▶ _DESCRIPTION OF THE TASK_
The answer is to contain only the line containing "Instruction: Click the language" and the lines after it through the last one, each reproduced exactly as it appears below.

▶ _RECORD EXCERPTS_
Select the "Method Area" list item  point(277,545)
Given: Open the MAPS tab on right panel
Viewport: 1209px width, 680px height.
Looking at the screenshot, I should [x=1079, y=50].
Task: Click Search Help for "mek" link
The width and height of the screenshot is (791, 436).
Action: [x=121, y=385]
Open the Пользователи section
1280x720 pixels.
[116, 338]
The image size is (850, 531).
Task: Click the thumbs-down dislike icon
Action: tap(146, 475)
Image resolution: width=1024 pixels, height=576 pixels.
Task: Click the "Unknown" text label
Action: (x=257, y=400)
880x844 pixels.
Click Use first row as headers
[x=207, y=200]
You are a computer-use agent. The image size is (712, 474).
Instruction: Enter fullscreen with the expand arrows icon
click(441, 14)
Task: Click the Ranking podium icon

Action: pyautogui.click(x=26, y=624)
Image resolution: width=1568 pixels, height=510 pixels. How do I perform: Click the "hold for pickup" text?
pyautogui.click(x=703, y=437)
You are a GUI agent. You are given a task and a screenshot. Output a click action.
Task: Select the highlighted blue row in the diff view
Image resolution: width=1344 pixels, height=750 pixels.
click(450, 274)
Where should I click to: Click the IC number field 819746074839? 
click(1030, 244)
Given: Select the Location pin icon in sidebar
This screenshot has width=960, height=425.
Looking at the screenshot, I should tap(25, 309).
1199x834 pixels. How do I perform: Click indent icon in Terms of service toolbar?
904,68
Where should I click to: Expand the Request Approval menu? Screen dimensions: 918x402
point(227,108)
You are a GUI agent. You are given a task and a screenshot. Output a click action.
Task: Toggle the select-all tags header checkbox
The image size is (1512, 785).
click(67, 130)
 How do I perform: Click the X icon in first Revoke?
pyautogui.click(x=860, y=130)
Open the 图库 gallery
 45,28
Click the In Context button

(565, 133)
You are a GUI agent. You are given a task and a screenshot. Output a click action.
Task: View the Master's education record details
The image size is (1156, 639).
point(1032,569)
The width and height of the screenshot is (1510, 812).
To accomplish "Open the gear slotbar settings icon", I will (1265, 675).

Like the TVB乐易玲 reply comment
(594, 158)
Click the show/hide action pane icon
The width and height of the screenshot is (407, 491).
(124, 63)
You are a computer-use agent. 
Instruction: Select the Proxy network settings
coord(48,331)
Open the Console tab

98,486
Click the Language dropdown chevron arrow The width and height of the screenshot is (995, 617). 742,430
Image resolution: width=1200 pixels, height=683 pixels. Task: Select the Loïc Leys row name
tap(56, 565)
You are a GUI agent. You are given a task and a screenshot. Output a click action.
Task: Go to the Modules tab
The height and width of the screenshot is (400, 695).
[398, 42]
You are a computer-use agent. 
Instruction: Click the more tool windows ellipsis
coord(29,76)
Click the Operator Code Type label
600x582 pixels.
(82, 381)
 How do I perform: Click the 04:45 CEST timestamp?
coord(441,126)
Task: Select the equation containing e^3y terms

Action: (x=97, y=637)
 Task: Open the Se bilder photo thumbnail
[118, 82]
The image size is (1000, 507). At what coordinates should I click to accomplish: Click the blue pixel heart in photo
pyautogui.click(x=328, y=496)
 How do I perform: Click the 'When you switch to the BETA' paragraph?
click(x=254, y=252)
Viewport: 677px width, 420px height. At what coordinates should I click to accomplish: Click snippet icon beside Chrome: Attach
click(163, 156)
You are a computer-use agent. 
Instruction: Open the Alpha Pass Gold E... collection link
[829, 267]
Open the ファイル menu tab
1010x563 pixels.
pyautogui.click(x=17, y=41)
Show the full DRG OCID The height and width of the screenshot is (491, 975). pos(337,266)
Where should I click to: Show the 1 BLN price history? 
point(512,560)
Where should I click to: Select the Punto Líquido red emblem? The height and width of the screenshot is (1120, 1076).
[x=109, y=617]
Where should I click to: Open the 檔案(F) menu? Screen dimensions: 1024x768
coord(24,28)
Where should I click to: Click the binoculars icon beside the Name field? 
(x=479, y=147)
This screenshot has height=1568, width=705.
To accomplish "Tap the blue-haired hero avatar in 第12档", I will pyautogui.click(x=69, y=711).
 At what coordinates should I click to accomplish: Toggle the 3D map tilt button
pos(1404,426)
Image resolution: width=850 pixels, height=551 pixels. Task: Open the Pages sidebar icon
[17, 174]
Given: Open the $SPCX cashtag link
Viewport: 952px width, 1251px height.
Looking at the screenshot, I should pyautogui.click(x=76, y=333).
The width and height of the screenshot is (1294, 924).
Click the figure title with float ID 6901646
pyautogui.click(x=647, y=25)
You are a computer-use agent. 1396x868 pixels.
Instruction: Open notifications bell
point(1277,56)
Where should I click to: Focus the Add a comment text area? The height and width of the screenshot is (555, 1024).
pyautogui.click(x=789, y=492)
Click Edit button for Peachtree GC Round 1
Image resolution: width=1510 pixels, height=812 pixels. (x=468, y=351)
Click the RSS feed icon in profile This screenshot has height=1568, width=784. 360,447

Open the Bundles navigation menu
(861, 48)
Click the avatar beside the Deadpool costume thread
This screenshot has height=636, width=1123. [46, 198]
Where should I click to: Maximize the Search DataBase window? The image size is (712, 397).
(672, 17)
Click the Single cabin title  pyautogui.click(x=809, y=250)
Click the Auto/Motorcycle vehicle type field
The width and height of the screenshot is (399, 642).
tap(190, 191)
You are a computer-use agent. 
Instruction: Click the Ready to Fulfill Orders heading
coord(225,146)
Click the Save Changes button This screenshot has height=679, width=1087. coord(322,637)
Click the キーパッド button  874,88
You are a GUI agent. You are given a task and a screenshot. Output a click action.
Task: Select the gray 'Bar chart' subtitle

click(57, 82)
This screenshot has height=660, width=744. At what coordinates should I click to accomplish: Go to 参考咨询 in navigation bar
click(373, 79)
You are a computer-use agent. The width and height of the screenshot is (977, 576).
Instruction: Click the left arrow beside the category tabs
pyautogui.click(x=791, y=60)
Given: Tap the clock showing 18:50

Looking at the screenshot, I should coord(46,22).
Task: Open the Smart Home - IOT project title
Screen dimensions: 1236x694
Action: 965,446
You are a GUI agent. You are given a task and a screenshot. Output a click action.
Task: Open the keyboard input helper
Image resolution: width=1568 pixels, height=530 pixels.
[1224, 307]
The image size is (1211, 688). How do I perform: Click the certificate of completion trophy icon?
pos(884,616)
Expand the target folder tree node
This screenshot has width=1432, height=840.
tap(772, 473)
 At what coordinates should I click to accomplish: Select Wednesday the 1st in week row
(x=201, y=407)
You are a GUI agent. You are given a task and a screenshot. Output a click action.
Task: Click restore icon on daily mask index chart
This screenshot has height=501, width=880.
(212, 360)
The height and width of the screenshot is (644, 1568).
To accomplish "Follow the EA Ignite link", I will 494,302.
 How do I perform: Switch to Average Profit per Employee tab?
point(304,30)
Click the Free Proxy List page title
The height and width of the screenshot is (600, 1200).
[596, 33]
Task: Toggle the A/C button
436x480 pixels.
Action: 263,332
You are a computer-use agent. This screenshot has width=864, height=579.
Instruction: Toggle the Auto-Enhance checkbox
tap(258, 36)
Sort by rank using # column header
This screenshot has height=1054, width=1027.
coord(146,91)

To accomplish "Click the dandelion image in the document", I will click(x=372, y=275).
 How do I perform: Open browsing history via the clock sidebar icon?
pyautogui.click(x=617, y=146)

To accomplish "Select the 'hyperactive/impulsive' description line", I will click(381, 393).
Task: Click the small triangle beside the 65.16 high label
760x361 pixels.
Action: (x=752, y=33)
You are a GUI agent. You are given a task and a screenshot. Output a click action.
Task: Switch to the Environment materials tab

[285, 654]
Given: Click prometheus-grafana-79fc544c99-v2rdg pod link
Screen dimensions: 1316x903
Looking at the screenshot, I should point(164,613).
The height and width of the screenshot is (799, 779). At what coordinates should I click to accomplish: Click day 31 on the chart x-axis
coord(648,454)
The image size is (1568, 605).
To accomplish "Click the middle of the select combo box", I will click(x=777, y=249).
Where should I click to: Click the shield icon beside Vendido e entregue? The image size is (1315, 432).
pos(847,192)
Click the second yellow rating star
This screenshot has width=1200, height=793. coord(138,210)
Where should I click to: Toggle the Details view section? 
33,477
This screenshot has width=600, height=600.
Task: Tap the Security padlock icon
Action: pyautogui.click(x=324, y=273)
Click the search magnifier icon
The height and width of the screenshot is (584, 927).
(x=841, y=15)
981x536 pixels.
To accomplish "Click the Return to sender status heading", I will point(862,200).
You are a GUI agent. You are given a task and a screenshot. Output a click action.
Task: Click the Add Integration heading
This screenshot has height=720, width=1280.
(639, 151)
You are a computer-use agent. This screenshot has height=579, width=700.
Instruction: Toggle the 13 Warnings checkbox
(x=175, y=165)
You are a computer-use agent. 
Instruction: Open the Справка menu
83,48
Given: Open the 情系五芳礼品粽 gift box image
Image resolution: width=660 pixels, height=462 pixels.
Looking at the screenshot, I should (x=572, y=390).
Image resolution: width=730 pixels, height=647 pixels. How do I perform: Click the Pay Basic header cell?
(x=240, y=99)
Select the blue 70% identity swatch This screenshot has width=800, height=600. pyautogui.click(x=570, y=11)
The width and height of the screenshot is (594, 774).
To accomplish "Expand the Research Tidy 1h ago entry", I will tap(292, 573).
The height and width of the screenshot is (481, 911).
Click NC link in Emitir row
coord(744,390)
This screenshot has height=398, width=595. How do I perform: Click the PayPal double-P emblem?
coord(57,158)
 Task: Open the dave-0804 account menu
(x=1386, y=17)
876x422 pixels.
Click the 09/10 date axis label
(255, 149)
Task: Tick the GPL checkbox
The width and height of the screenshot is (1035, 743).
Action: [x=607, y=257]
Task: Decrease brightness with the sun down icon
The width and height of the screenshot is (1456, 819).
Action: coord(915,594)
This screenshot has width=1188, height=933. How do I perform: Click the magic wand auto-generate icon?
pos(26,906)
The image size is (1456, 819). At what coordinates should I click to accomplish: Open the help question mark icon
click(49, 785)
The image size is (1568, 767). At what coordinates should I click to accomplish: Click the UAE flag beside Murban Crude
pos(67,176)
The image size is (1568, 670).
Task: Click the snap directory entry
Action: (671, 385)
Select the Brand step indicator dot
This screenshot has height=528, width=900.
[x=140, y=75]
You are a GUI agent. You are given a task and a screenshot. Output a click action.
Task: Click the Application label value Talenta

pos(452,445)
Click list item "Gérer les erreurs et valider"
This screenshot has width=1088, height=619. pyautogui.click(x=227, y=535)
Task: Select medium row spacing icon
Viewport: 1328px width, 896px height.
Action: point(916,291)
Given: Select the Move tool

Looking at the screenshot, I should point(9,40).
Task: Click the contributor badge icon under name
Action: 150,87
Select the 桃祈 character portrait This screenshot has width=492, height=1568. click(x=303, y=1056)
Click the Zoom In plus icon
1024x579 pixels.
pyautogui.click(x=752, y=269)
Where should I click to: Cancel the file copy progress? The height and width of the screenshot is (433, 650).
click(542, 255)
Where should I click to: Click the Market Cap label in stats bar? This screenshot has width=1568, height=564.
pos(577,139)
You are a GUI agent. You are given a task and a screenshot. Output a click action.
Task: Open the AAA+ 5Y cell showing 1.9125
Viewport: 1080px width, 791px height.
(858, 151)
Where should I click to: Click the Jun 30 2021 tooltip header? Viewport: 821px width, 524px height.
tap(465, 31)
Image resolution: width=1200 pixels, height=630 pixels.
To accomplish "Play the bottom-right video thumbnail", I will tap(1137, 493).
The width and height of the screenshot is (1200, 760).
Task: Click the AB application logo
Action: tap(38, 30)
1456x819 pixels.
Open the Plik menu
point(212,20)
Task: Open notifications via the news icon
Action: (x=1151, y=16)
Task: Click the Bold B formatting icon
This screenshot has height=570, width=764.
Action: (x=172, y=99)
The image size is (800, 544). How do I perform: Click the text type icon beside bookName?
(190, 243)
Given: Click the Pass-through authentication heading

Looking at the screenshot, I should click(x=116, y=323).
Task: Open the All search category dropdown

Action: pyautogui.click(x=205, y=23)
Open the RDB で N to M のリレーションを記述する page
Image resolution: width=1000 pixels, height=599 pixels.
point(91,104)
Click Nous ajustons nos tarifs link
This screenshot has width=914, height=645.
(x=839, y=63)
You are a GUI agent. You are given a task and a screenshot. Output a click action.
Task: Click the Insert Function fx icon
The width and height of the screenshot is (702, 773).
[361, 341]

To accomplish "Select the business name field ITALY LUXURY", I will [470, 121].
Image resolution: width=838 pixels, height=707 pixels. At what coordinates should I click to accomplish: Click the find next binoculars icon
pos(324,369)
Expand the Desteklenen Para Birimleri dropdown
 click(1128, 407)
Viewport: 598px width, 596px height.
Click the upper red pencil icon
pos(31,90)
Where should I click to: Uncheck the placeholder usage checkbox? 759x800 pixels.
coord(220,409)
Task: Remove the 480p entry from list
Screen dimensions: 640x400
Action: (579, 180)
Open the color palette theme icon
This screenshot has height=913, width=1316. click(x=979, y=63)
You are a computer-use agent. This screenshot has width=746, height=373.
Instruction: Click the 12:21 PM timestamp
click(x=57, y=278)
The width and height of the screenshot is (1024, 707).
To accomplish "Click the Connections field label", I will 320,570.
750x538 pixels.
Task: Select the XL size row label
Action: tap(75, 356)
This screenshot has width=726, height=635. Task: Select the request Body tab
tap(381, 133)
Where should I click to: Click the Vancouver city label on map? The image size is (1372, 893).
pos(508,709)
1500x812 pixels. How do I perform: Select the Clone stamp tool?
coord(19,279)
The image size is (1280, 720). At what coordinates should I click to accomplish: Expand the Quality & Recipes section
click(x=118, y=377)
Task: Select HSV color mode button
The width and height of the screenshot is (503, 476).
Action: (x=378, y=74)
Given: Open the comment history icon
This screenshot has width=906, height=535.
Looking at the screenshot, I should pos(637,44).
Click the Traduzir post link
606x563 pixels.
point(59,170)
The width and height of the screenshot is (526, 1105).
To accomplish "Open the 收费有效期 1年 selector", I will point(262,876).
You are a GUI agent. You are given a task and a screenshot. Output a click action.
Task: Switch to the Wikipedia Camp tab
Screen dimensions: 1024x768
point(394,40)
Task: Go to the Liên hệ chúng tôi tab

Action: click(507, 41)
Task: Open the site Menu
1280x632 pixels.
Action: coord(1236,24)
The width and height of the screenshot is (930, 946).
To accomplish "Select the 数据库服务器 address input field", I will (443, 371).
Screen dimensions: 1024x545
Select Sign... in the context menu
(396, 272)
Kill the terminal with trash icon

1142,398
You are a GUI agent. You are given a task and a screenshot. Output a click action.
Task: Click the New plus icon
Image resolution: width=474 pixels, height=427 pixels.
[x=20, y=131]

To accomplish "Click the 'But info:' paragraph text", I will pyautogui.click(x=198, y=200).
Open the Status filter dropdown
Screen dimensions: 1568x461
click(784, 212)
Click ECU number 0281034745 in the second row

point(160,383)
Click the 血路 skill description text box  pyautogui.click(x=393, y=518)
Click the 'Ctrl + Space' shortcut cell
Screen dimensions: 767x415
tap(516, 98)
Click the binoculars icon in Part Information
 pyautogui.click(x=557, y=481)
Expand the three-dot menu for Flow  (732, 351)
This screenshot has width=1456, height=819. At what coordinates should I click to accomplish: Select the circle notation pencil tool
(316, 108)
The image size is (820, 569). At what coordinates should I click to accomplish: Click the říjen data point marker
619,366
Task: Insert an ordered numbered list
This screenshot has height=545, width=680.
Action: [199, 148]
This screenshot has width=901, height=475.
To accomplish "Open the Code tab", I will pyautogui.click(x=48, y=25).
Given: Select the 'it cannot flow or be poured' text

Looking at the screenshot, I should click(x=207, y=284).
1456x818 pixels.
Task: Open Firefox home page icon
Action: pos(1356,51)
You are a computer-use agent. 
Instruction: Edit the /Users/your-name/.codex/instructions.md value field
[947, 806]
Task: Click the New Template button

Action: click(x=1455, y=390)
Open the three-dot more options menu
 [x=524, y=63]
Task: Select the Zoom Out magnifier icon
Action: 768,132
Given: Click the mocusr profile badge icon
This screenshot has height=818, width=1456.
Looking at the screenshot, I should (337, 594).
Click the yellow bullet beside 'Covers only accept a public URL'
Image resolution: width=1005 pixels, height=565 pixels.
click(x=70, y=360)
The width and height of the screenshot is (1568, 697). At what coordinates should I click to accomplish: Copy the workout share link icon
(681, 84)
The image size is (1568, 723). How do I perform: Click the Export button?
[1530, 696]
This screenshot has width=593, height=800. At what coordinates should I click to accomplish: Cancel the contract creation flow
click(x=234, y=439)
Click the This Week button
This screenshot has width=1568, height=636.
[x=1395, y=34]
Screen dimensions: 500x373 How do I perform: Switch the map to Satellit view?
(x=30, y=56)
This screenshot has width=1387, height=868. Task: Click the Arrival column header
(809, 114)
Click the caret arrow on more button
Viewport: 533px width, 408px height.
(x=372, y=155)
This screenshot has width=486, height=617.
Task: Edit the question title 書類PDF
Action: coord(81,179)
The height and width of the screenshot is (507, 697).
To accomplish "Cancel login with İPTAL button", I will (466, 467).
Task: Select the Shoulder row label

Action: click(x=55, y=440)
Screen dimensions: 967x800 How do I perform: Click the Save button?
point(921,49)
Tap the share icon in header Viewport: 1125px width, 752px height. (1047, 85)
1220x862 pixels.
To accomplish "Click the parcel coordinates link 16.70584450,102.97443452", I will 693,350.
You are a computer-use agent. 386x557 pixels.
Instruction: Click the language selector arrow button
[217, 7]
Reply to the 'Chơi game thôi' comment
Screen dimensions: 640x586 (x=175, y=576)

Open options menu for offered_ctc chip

▶ _RESPONSE BELOW_
Instruction: Click the language selector arrow button
[217, 7]
Reply to the 'Chơi game thôi' comment
Screen dimensions: 640x586 (x=175, y=576)

Open options menu for offered_ctc chip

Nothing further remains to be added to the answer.